C'est une chose que j'ai déjà eu à faire sur un de mes roman, la deuxième partie qui changeait de point de vue narratif ne tenait pas. Une horreur à corriger et à réajuster, réécrire tout fut plus rapide, plus satisfaisant et plus efficace.
Ce type de correction n'est pas fondé sur le goût, car il n'est même pas question de l'histoire, il est question de cohérence narrative. Donc tu peux l'appliquer à n'importe quel genre, Romance comme SFF, historique comme polar, tu vas explorer la singularité du point de vue de l'auteur et ses choix narratifs. Tu vas creuser la structure du texte et attaquer les fondations de l'oeuvre. Si elles ne sont pas solides, tout s'écroule.

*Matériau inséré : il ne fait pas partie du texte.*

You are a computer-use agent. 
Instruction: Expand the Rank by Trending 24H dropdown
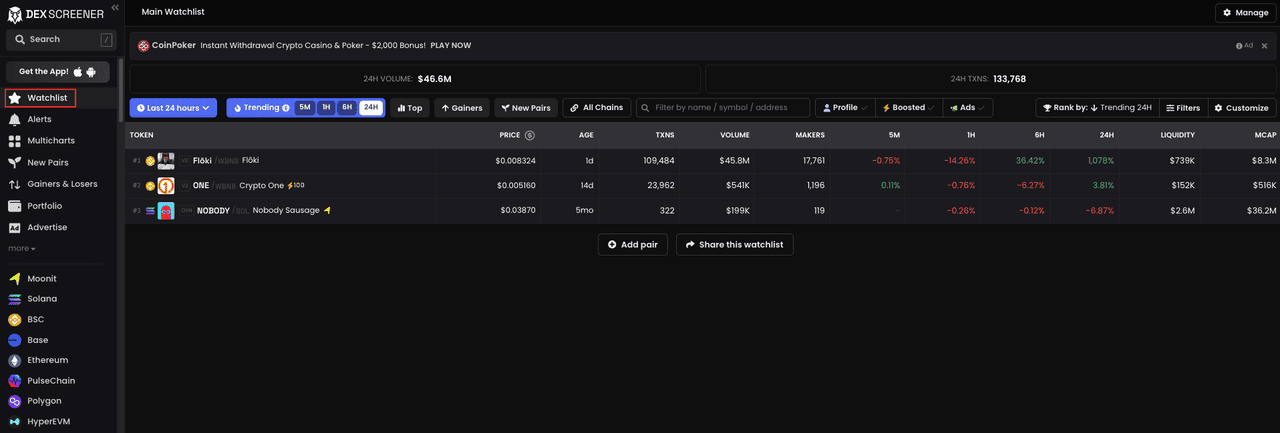pyautogui.click(x=1097, y=108)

Chaque choix narratifs va entraîner une cascade de conséquences qui ne sont pas soumis à un biais du lecteur mais à la logique du langage. Exemple : un enfant ne raconte pas son histoire comme un adulte, un milieu social va s'imprégner de ses codes de langages, une région également aura un accent dans son phrasé. De même, une narration en JE au présent ne présente pas le même schéma qu'une narration en il/elle au passé et ne s'emploie pas de la même façon. Dans ce type de correction, il n'est pas question de préférer une forme à une autre, mais de relever les incohérences de l'auteur dans l'exploitation de la forme qu'il a choisi.